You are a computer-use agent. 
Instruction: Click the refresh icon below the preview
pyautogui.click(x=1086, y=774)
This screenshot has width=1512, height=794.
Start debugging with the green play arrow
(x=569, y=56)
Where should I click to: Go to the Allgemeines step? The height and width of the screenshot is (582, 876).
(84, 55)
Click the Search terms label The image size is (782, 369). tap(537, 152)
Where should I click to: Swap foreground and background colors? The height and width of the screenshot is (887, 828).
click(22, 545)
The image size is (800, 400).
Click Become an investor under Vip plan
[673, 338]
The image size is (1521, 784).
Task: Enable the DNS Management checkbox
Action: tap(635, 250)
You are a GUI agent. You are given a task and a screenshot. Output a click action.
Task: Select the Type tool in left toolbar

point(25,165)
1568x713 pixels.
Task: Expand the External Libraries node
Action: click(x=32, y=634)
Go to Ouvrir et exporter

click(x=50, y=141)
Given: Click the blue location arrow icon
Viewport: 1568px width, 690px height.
##########
• [Task instructions]: Rewrite all the records above, swapping every "screenshot" for "screen capture" and leaving everything else the same.

• [Answer to the task]:
You are a computer-use agent. 
Instruction: Click the refresh icon below the preview
pyautogui.click(x=1086, y=774)
This screen capture has width=1512, height=794.
Start debugging with the green play arrow
(x=569, y=56)
Where should I click to: Go to the Allgemeines step? The height and width of the screen capture is (582, 876).
(84, 55)
Click the Search terms label The image size is (782, 369). tap(537, 152)
Where should I click to: Swap foreground and background colors? The height and width of the screen capture is (887, 828).
click(22, 545)
The image size is (800, 400).
Click Become an investor under Vip plan
[673, 338]
The image size is (1521, 784).
Task: Enable the DNS Management checkbox
Action: tap(635, 250)
You are a GUI agent. You are given a task and a screen capture. Output a click action.
Task: Select the Type tool in left toolbar

point(25,165)
1568x713 pixels.
Task: Expand the External Libraries node
Action: click(x=32, y=634)
Go to Ouvrir et exporter

click(x=50, y=141)
Given: Click the blue location arrow icon
Viewport: 1568px width, 690px height.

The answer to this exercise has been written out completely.